- 27°52′21″S 66°38′28″W﻿ / ﻿27.87250°S 66.64111°W
- Choya
- Coordinates: 27°52′21″S 66°38′28″W﻿ / ﻿27.87250°S 66.64111°W
- Country: Argentina
- Province: Catamarca Province
- Department: Andalgalá
- Elevation: 3,691 ft (1,125 m)

Population (2001)
- • Total: 403
- Time zone: UTC−3 (ART)
- Postal code: K4741
- Area code: 03835

= Choya, Argentina =

Choya is a village and municipality in the Andalgalá Department of Catamarca Province in northwestern Argentina. The town is located on National Route 47. It is located along the Río Choya.

==History==

Early mentions of Choya exist in colonial Spanish records. In 1660, Alonso Mercado y Villacorta used his position as Governor of Rio de la Plata to distributed management responsibilities regarding the native peoples in the Andalgalá valley to three trustees, including Gregorio de Villagra.

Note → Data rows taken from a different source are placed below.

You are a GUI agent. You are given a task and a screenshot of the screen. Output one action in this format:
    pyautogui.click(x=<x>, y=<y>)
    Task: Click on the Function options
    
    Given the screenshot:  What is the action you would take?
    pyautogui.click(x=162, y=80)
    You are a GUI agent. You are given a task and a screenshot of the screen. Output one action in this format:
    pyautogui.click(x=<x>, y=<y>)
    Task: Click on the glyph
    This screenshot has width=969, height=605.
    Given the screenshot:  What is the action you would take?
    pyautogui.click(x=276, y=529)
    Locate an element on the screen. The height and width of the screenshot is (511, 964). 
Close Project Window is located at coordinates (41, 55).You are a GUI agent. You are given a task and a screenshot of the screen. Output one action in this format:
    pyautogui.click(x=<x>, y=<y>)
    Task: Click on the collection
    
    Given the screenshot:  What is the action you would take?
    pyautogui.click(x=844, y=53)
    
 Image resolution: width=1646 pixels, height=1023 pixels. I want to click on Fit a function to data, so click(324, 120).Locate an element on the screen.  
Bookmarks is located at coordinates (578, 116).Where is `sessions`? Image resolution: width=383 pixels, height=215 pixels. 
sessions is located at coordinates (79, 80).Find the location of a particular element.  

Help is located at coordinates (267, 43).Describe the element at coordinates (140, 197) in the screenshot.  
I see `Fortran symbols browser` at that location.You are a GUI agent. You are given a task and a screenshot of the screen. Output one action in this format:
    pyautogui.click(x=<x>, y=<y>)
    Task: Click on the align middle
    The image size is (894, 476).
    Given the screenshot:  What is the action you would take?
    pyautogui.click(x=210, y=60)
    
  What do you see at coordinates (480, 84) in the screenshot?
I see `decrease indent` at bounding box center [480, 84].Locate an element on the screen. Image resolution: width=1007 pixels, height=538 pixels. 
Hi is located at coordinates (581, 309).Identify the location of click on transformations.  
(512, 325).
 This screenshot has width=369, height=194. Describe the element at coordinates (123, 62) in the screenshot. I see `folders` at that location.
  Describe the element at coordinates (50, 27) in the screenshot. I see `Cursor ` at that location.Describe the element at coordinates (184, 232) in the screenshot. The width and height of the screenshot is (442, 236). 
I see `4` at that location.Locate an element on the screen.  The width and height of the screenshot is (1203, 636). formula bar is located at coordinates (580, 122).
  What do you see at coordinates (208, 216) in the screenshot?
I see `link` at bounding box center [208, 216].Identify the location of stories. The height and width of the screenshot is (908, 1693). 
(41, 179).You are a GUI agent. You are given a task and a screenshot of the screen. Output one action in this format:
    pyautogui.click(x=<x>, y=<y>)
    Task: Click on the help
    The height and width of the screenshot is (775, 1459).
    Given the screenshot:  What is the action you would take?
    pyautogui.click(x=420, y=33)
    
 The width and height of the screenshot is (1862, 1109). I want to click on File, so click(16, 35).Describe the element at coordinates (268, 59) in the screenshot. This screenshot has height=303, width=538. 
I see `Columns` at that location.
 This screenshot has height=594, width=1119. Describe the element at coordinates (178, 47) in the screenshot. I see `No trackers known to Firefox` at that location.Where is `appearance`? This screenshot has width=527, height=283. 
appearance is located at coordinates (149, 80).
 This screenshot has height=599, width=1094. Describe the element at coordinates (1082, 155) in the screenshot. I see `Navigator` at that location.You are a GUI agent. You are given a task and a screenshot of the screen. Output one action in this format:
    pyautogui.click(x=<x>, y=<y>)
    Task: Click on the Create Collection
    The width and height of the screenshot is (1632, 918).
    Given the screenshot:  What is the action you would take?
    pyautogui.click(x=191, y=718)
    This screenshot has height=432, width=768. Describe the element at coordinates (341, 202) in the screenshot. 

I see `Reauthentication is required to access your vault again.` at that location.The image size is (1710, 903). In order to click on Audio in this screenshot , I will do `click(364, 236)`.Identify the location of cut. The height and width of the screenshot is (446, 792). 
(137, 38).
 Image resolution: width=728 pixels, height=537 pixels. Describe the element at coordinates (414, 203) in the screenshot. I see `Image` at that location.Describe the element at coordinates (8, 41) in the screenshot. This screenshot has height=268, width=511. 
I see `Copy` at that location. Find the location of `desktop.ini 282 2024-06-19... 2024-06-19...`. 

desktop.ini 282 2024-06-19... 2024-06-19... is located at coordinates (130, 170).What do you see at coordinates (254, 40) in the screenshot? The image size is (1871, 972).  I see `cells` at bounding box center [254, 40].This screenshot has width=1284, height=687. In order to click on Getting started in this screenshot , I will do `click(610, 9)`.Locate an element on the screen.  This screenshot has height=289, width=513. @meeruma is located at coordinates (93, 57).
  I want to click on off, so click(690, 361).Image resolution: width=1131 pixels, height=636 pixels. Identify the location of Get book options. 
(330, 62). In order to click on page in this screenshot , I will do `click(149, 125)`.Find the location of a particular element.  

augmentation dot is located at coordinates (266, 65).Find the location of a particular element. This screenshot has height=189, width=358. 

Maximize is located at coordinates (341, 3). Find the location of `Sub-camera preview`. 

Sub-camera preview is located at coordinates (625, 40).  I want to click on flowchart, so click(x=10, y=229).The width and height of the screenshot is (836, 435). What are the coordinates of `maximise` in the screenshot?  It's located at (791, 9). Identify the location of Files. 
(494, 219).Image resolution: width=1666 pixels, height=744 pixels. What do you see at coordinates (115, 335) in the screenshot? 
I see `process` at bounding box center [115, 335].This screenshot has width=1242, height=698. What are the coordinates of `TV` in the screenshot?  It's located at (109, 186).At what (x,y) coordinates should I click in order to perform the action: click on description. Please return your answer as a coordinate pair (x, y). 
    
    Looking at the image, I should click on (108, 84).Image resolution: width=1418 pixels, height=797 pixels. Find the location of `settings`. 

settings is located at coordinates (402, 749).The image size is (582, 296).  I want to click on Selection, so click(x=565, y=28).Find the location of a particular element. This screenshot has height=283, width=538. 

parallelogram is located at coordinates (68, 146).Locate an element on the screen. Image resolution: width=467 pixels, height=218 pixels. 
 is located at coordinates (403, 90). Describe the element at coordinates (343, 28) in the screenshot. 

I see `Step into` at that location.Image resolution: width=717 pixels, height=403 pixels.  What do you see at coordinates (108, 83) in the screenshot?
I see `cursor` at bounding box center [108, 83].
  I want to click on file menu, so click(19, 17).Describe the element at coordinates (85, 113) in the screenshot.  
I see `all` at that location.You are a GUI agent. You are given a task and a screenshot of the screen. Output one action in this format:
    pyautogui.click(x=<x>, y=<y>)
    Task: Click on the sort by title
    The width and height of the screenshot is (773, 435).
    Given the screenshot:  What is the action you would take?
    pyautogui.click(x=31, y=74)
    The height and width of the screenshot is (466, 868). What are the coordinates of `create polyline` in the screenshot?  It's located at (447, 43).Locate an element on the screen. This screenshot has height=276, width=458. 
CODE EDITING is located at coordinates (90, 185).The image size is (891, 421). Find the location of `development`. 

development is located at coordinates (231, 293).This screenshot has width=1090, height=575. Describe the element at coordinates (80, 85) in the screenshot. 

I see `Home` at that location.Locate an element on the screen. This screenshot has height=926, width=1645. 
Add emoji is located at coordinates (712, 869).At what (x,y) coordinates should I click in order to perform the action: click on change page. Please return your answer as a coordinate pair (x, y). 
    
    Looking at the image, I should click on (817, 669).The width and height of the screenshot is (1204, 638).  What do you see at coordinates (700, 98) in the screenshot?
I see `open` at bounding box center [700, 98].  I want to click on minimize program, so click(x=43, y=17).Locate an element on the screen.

Several families of native Ingamana people were installed in Choya in 1674.

Radiocarbon dating has taken place at Choya 68, a site in Choya that was excavated to extract remnants of Aguada Portezuelo ceramic artifacts, dating them to around 1000 AD.

Located south of the Capillitas mine, Choya was one of the localities of Catamarca subjected to intrusion by the MARA project, a brownfield mining initiative. Citizens protesting from Choya and surrounding areas were repressed and arrested by the government, who sought to increase economic activity in the area through resource extraction.

== Transportation ==
National Route 63 was established in the 20th century, connecting the town of Capillitas to the city of Andalgalá via 104 kilometres of unpaved road, with Choya as one of the primary stops on the highway. In 1980, National Decree 1595 of 1979 went into effect, renaming National Route 63 to National Route 47, the name by which it is now known.

== Ecology ==
From March 1990 to January 1991, a survey on genomic variation amongst gray leaf-eared mice collected specimens from the area in and around Choya.